“Get sensitized. That is all.”
This spoke to me last night, right before my nightly journaling session. But even after completing my entry, the thoughts have been swarming around in my head since.
I feel like people who are sensitized, in touch with their emotions and can express them openly are almost looked down upon in today’s world.
“Suck it up.” “Just deal with it.” “Stop being such a baby.” “Be a man.” “You’re such a pussy.” “It’s not that big of a deal.” “Get over it.”
These are just some words our society lives by and preaches. You’re sad? Too bad. Don’t cry about it. Crying is weak. You’re angry? Stop being such a psycho. The only thing that seems acceptable is happiness. And you see it all over social media.
No one posts their crying face in the middle of a bout of bad depression. Not many people (myself included) post videos of their failures and frustrations during a workout.
Happy pictures with friends, selfies with full faces of flawless makeup, shirtless pictures with perfect abs — these are the pictures that flood most people’s Instagram feeds and Facebook pages. I think that this “perfection” is a huge reason why people have become desensitized to their feelings and are incapable of expressing them. Because if they do, they are weak, childish and a loser.
I constantly fight with my reactions to things. I am an extremely emotional person. I wear my heart on my sleeve always. I’ll curse and yell if I’m pissed off, I’ll cry if I’m sad, and I’ll cry if someone else is hurting. I feel things very deeply. There are times my heart literally hurts — a lot of the time for myself and many times for others.
If I hear of someone dying from suicide, I can’t help but hurt for them. If someone reaches out to me because they are struggling and need help, I ache with them. And of course, I struggle greatly with things from my past, things going on in the present and thoughts of my future.
Past relationships that have ended poorly, recent happenings that have broken my spirit once again, family situations, and the scary prospect of the future all weigh heavily, constantly on me everyday. And I physically feel it.
And for a long time I thought this was a bad things. Sometimes I still do. I hate that I get upset about things that happened two years ago. I hate having conversations over and over in my head and getting sick to my stomach. I hate caring so much.

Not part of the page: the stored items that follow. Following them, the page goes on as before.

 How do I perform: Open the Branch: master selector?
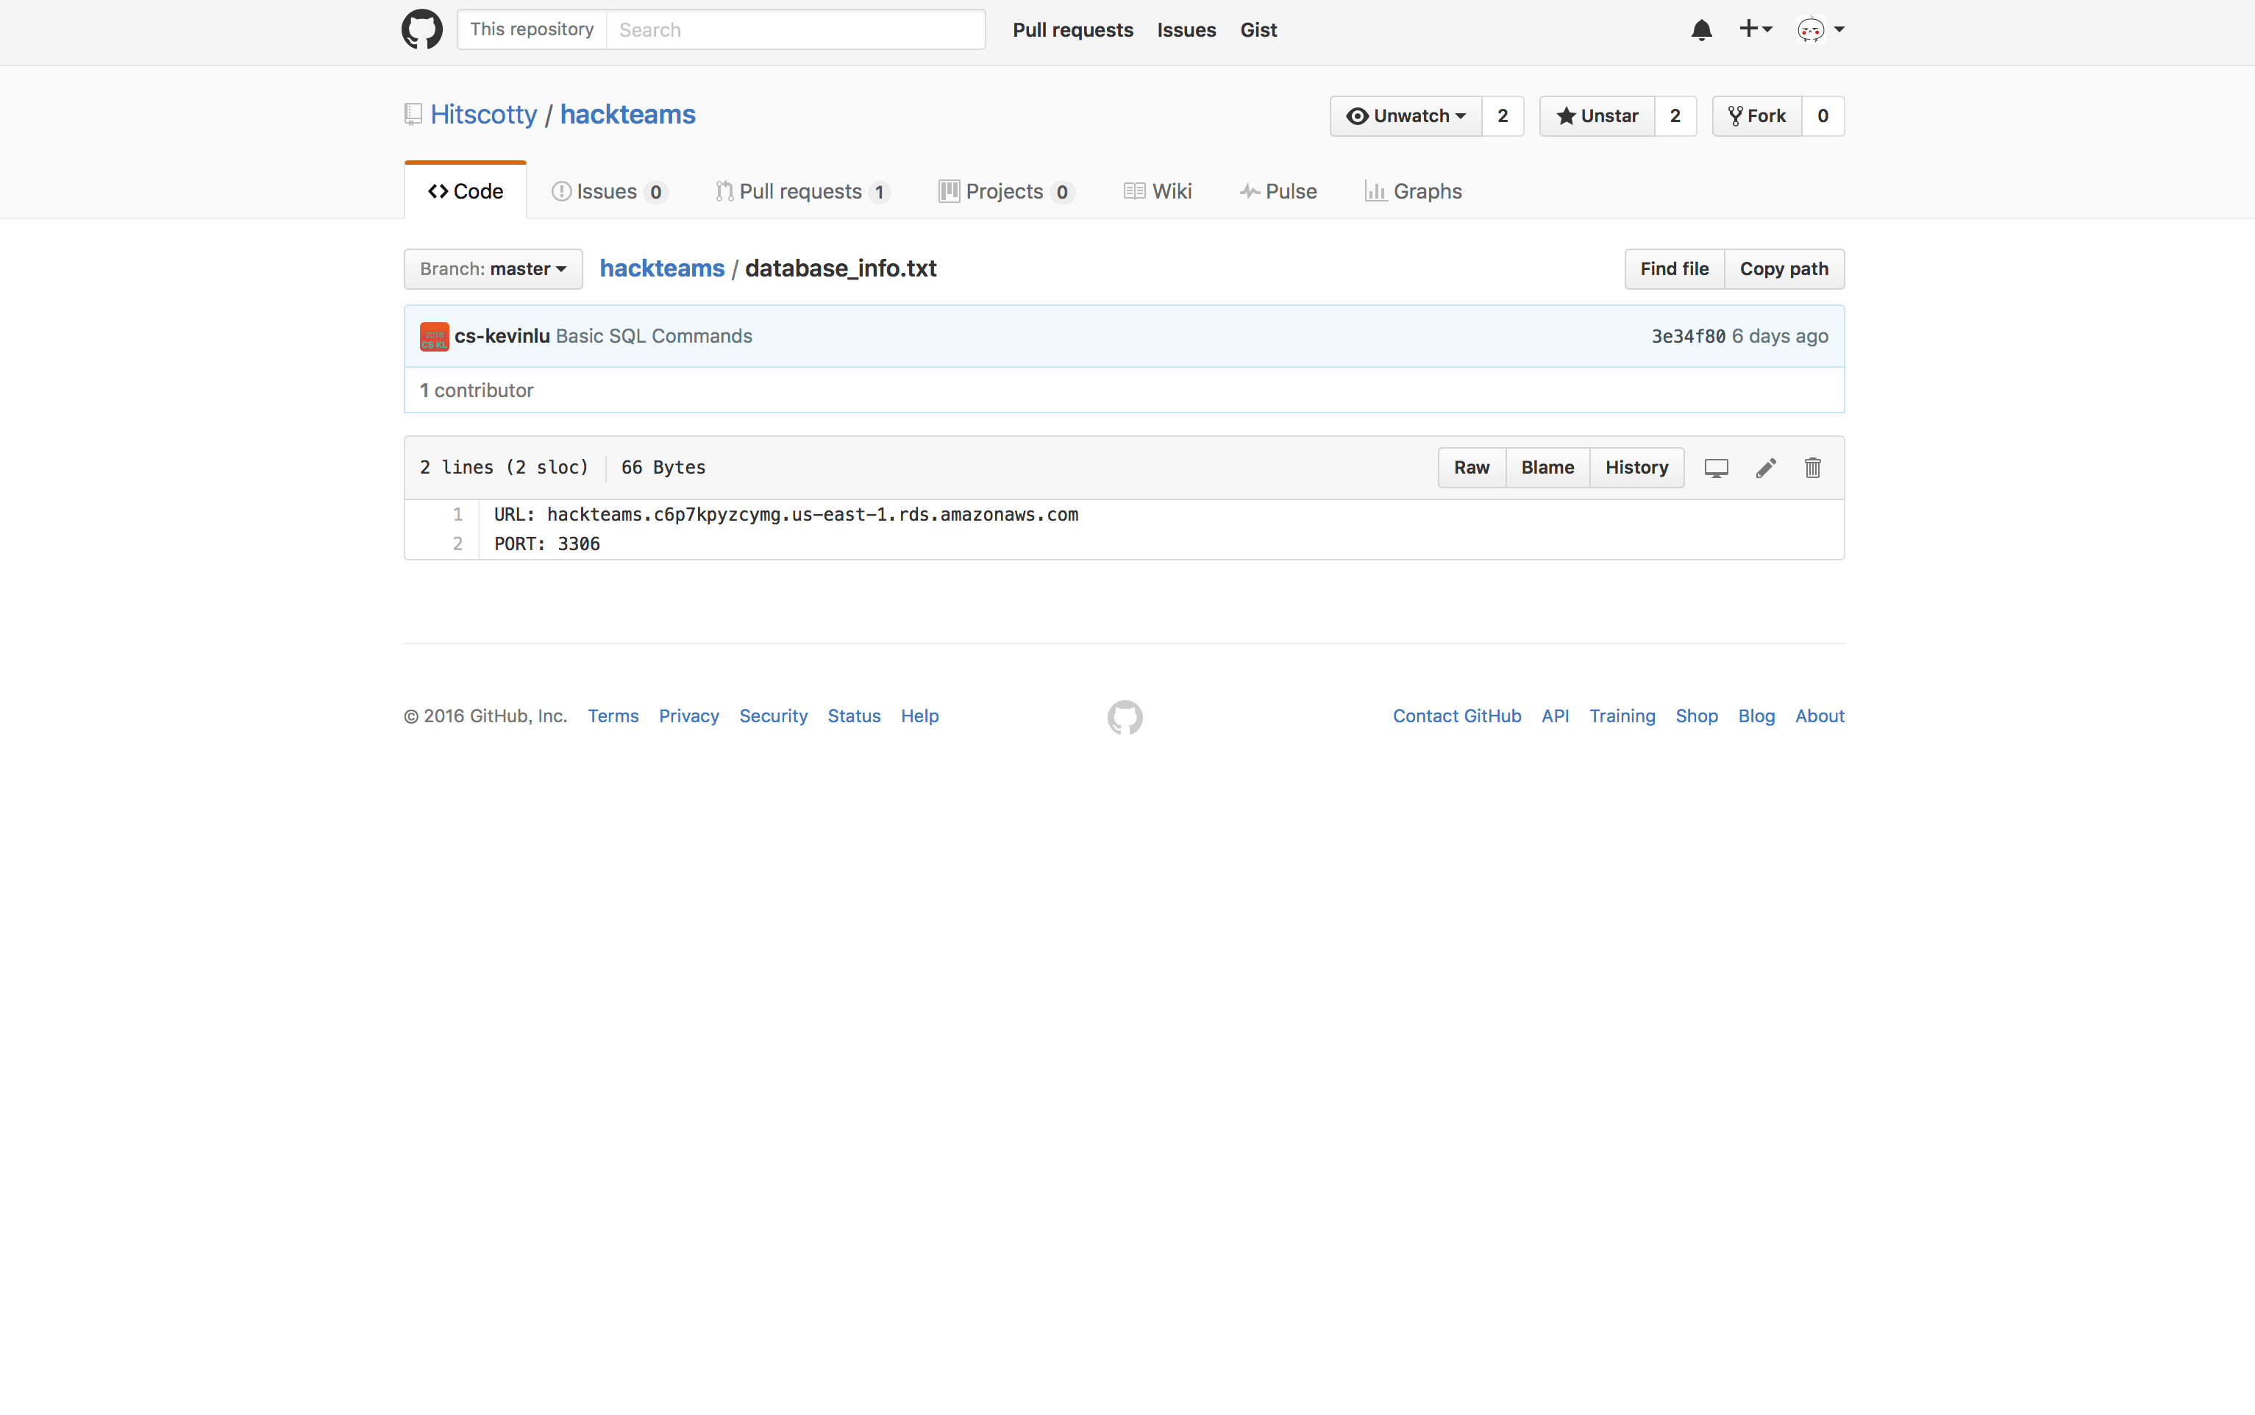click(x=493, y=270)
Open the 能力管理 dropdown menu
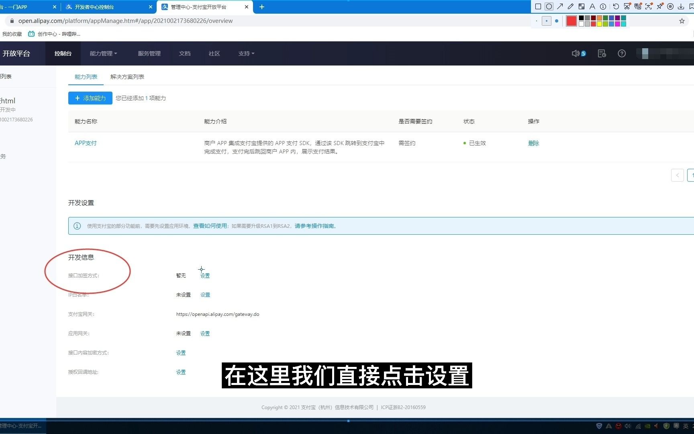The image size is (694, 434). (x=103, y=53)
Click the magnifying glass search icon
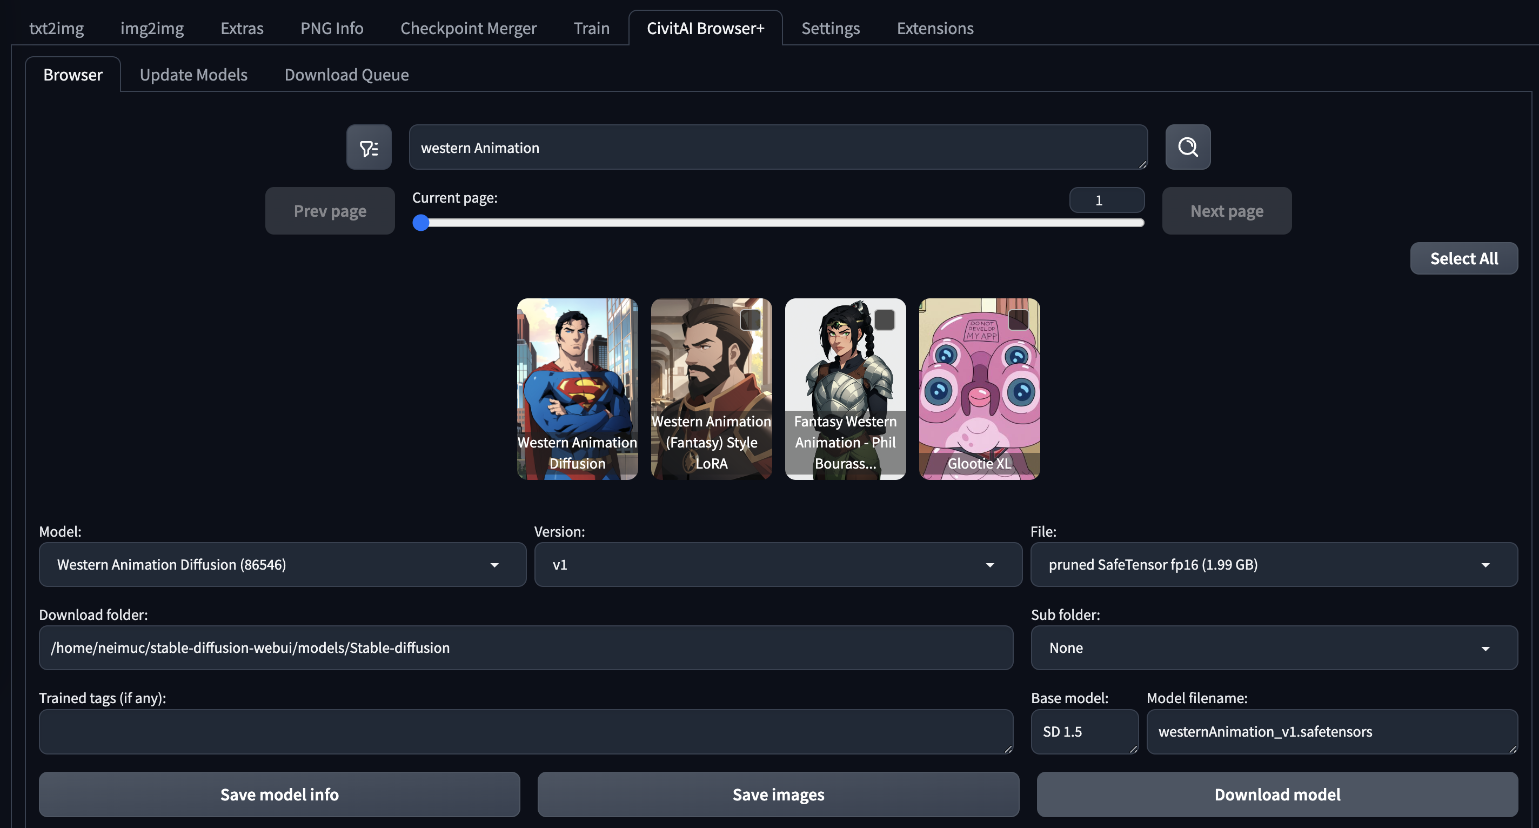 coord(1187,148)
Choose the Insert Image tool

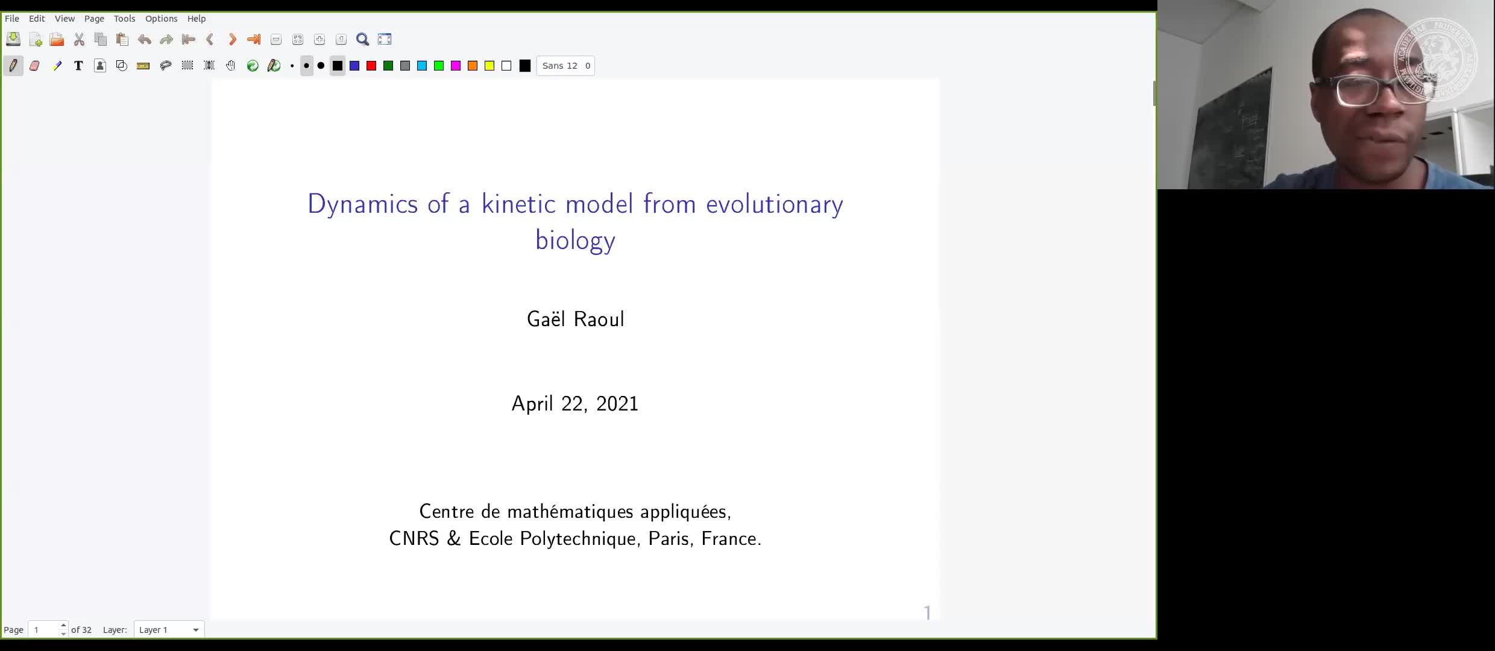(100, 66)
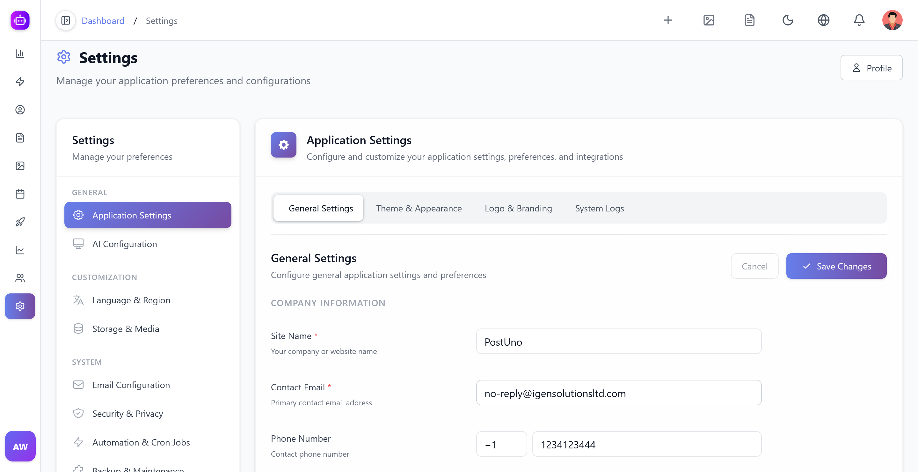Open Email Configuration settings

pyautogui.click(x=131, y=385)
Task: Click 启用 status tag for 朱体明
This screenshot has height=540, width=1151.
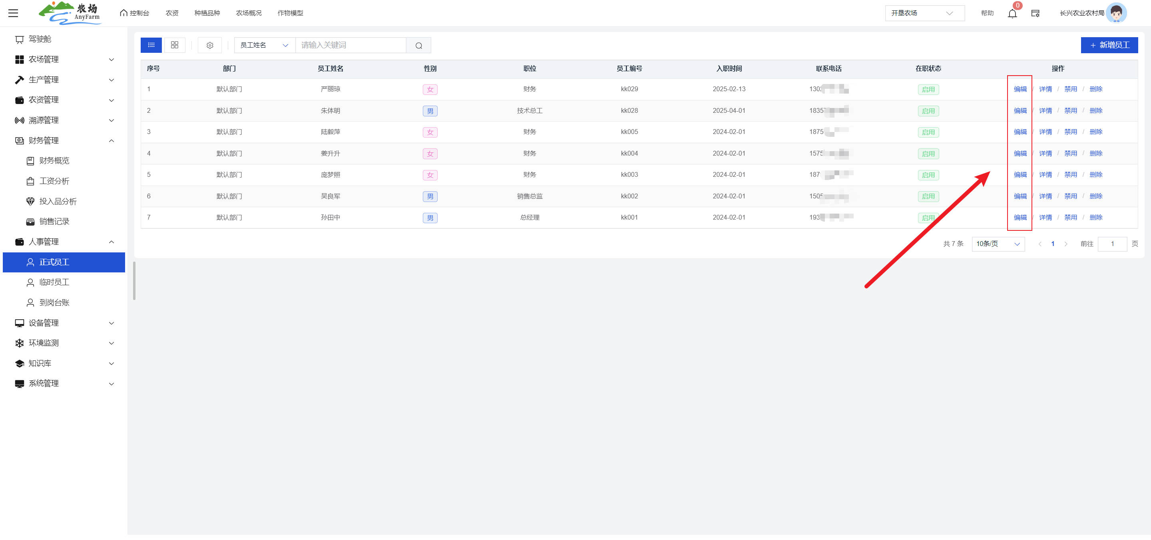Action: (x=928, y=111)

But sometimes I view my ability to feel as a blessing. Those times spent with friends who know how to lift me up when I’m lowest, accomplishing a goal I never thought possible, giving a gift to someone that makes their face light up, making someone laugh, even if it’s at my expense, seeing a loved on succeed. These are the things that make my heart swell and hurt in a good way. There are times I am happy to be alive and can momentarily forget my past and future. And if I couldn’t feel the bad things like I do, I would never experience these beautiful moments.
Someone recently said to me, “Someone could punch you in the face and you’d turn around and apologize to them.” Nothing has ever rung more true.
And thinking about it, I’m really not sure why. Maybe it’s because I hate confrontation. Maybe it’s because I want to be liked. But I think a huge part of it is that my feelings are being felt for them.
Someone who hurts you purposefully, with words or actions, must be going through something. And I don’t like seeing that. Maybe I’m apologizing for their pain. Maybe I’m apologizing because I may have contributed to that pain.
But at the end of the day, my thoughts keep coming back to the idea that if we had more sensitized people in the world, could you imagine how different the things could be? If empathy was valued more than being hard and emotionless could you imagine what would happen? What if people were comfortable with saying how they feel instead of internalizing everything and taking it out on others?
I think there’d be a lot less pain caused by confusion, many more smiles instead of the dead pan stares so many people have on constantly. And most importantly, much more understanding for others.
This isn’t something I’ll ever be able to change for others. People only change if they want to. But what I can do is accept that this is who I am: a sad, and happy, and angry, and loving, and emotional person who feels things to her core…and that is never something I should be ashamed of.